• [Excerpt to read]:
In 1715 it was enacted, that "to prevent nurseries of vice and debauchery" there should be a limitation of taverns and ale-houses, and that the general sessions should license no more than eighteen in the province. Laws, ed. 1771, p. 59. The constitution did not abolish the right to restrain the sale and use of intoxicating liquor. Pierce v. State, 13 N.H. 536, 571, 572. A license or excise law tending to control and hinder the consumption of such liquor may be an act of the protective power. Cool. Const. Lim. 581-584; State v. Cassidy, 22 Minn. 312. The power that can destroy an article because its use is hostile to the common welfare, may endeavor to diminish the use by an excise increasing the price. In 1787, one of Hamilton's arguments for the adoption of the federal constitution was, that by a federal duty on imports the single article of ardent spirits might be made to furnish a considerable revenue; that at a shilling per gallon it would produce £ 200,000; that it "would well bear this rate of duty; and if it should tend to diminish the consumption of it, such an effect would be equally favorable to the agriculture, to the economy, to the morals, and to the health of society." The Federalist, No. 12. The protective operation of such a law was put forward as an argument in its favor. The New Hampshire liquor excise law of 1781 (amended in 1782) was, by the act of June 27, 1787, amended and recognized as continuing in force after the adoption of the constitution. September 28, 1787, the liquor excise was increased. The liquor law of 1838 was a regulation of the internal liquor trade of the state. "One object to be effected by it must have been to place the trade in liquors, where it existed, in the hands of suitable persons to be entrusted with such business; and another was, doubtless, by the diminution of the consumption of them, to prevent in some measure the manifold evils arising from intemperance, and to secure to the people the benefits to be derived from its suppression, so far as the act might have that effect." Pierce v. State, 13 N.H. 536, 582, 583 — S.C., 5 How. 504.

• [Supplied data]:

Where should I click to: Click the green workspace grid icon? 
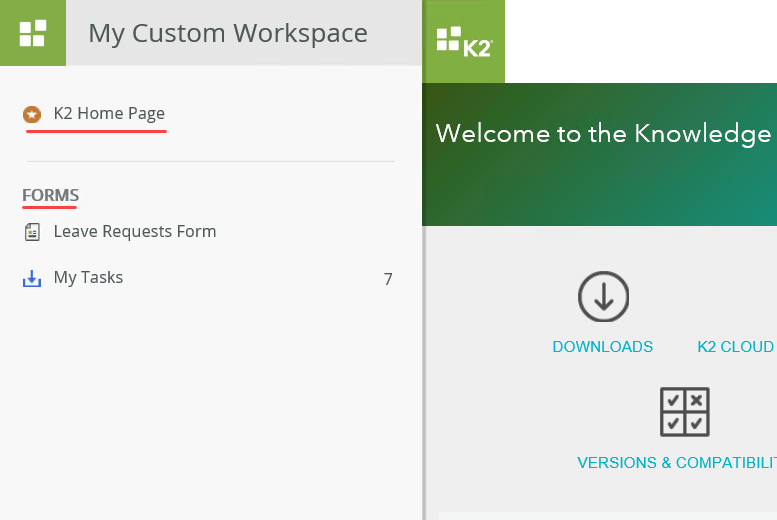pos(32,33)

• [Directive 1]: Condense the paragraph of the passage on liquor regulation beginning "In 1715 it was enacted" into a short bulleted list that keeps its main facts.
• [Directive 2]: Write the next few sentences of the passage on liquor regulation, picking up right after its final quotation and citation.

• [Task response 1]:
- In 1715, a law "to prevent nurseries of vice and debauchery" limited the province to no more than eighteen licensed taverns and ale-houses.
- The constitution did not take away the right to restrain the sale and use of intoxicating liquor (Pierce v. State).
- A license or excise law that curbs liquor consumption may be an exercise of the protective power. A power that can destroy a harmful article may also reduce its use by raising the price through an excise.
- In 1787, Hamilton argued in The Federalist, No. 12, that a federal duty on ardent spirits of a shilling per gallon would yield £200,000. He added that any drop in consumption would benefit agriculture, the economy, morals, and health.
- New Hampshire's liquor excise law of 1781, amended in 1782, was amended again and kept in force by the act of June 27, 1787. The excise was increased on September 28, 1787.
- The 1838 liquor law regulated the state's internal liquor trade. Its aims were to place that trade with suitable persons and to reduce consumption so as to limit the evils of intemperance (Pierce v. State).

• [Task response 2]:
Notwithstanding the omission of the excise clause in our copy of the Massachusetts constitution, the power that can destroy liquor can put upon it an excise as a discouragement of its existence. It may be subjected to a depressing and destructive excise by the same statute that authorizes its extirpation by the ordinary mode of abating nuisances. And if the excise thus imposed is called a tax, it may nevertheless be protection. The constitutional question is not so much of the names as of the substance of things. The preambles of the liquor excise laws of 1781 and September 28, 1787, indicated that revenue was the sole object of those laws; and the title of the latter was "An act to raise a revenue to this state by excise." Whether any statute, evidently understood and intended by the legislature to be an act of the tax power, can be sustained as an act of the protective power, is a question that need not now be considered. But it is material to observe that if an excise or license law, enacted solely for a protective purpose, has a practical tendency to accomplish that purpose, its production of revenue is no more unconstitutional than the derivation of revenue from fines in criminal cases.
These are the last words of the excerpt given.